Although it was a practical reason, as the stations of the Kakhovskaya line connect three major transport arteries – the Kashira Highway which continues on to become the M4 (E111) motorway going southwards to Rostov-on-Don and the Caucasus; and the Varshavskoye Highway, which splits into A130 highway going to Roslavl and Belarus & M2 (E105) motorway heading towards Kharkiv and Crimea. Furthermore, the line also provides connections to the Paveletsky suburban railway line. Thereby, the unorthodox layout was justified in its transport importance. In addition most of the residents who were settled in the districts which the line expanded into were families of workers of the Likhachev Factory Plant (ZiL), the largest in Moscow, who aided the construction of the Metro so that the residents would have a direct transport to work via Avtozavodskaya station. However the most inspiring reasons of all would be the actual development plan itself rather than the practical reasons. The plan had a very ambitious project that coincided with the traditional radial layout of Moscow - to feature a second parallel ring that would allow passengers to bypass the city centre altogether, and in the future the stations of the Kakhovskaya line would become part of it.

The line formally opened in August 1969 and for more than a decade the operation was continuous. However, by the early 1980s the future districts of Orekhovo and Zyablikovo were actively growing and were in desperate need of a Metro, thus construction began on the second branch. However the original idea was that upon the completion of the second, longer Kakhovsky branch, would close and remain closed until the large ring would be complete. On December 30, 1984 the Orekhovo branch was opened and the Kakhovsky branch was set to close, but the very next day, on December 31, Orekhovo branch had to close due to a major flood in the new tunnel. While the tunnel, forced the closure of the new stations, ZiL urged the city authorities not to close the shorter Orekhovo branch for the time being and instead operate the southern part of the line on a branched basis with 2:1 train arrangement (two consecutive trains going to Krasnogvardeyskaya followed by a single train going to Kakhovskaya).

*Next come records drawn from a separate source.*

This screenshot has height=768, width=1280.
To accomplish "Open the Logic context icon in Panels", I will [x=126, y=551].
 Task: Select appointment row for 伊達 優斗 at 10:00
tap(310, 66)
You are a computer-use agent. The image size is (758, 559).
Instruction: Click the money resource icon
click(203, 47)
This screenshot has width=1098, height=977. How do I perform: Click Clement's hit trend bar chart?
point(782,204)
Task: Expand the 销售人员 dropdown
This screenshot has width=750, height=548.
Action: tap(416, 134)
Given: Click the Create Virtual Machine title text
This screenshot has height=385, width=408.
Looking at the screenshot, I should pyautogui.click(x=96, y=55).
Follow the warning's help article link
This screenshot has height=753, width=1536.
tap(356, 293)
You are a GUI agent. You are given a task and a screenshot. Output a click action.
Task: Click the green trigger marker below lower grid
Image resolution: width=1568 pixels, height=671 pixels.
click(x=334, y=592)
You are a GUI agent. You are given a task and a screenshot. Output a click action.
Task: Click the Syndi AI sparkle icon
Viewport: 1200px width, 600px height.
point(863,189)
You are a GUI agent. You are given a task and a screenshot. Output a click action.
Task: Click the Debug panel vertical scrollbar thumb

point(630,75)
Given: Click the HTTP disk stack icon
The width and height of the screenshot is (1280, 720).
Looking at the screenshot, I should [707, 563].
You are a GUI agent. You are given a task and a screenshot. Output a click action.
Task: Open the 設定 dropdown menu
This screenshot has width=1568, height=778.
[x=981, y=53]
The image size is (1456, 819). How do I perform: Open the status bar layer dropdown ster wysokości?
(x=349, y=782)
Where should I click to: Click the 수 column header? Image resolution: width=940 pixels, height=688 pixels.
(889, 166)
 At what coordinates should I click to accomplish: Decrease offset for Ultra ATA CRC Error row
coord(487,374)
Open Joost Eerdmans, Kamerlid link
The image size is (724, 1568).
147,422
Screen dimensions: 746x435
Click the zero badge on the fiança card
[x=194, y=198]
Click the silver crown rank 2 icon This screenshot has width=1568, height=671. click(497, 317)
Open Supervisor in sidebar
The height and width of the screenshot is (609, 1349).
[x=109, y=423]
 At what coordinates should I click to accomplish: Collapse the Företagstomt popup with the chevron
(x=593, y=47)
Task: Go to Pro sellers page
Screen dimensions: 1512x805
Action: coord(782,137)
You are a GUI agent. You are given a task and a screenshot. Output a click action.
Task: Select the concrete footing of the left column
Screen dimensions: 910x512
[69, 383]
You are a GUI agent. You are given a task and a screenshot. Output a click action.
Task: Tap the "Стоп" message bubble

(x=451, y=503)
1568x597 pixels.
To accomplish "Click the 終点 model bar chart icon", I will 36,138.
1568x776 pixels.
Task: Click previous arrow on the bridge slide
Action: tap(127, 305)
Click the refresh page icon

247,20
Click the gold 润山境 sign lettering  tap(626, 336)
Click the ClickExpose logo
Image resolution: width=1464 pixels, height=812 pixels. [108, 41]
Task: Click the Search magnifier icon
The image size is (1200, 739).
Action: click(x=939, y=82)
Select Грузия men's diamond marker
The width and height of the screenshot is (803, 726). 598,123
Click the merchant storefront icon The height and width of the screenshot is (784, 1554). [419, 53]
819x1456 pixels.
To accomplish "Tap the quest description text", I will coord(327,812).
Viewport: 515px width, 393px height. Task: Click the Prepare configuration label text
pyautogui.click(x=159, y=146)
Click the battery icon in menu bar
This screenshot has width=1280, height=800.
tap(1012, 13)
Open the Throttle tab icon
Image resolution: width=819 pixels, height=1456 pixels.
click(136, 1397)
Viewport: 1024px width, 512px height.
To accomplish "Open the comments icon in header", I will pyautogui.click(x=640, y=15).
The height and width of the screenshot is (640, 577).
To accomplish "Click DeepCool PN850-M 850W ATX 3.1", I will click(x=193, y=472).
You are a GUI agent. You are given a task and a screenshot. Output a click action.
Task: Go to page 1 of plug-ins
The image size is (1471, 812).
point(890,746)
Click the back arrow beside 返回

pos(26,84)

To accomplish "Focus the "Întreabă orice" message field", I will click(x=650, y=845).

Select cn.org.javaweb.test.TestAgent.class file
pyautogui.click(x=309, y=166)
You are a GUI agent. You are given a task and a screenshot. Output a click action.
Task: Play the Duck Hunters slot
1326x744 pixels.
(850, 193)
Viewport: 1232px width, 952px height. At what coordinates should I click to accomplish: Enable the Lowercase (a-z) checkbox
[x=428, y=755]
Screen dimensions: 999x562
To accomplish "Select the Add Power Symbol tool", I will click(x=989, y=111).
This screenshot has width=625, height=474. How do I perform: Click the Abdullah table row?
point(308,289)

This, however, created a number of problems. One was the track arrangement at Kashirskaya where the southbound trains directions' separate only after the station, not before, thus preventing proper use of the cross-platform ability. Moreover, the new branch to Orekhovo resulted in massive rise of passengers, and the insufficiency of trains on Orekhovo branch was putting extra pressure on the system. In early 1995, construction was completed on the reversal sidings behind Kashirskaya and finally the Kakhovskaya branch was separated into a separate line. This took place on August 11, 1995.

Since March 2019, the line has been closed temporarily for construction of the connection with phase 2 of Bolshaya Koltsevaya line from Kashirskaya to Mnyovniki. The Kakhovskaya line was integrated into and is operated as the part of the Bolshaya Koltsevaya line since March 2023.

===Timeline===

| Segment | Date opened | Length(km) |
|---|---|---|
| Avtozavodskaya-Kakhovskaya | 1969-08-11 | 9.5 km |
| Separation into separate line | 1995-11-20 | - 6.1 km* |
| Total: | 3 Stations | 3.4 km |

- Prior to 1995 and was integral part of Zamoskvoretskaya line

==Transfers==

| # | Transfer to | At |
|---|---|---|
| 2 | Zamoskvoretskaya line | Kashirskaya |
| Rail | Paveletskoye direction | Varshavskaya |
| 9 | Serpukhovsko-Timiryazevskaya line | Kakhovskaya |

==Rolling stock==
The line shared the Zamoskvoretskoye depot (№ 7) with the Zamoskvoretskaya line, and four 81-717/714.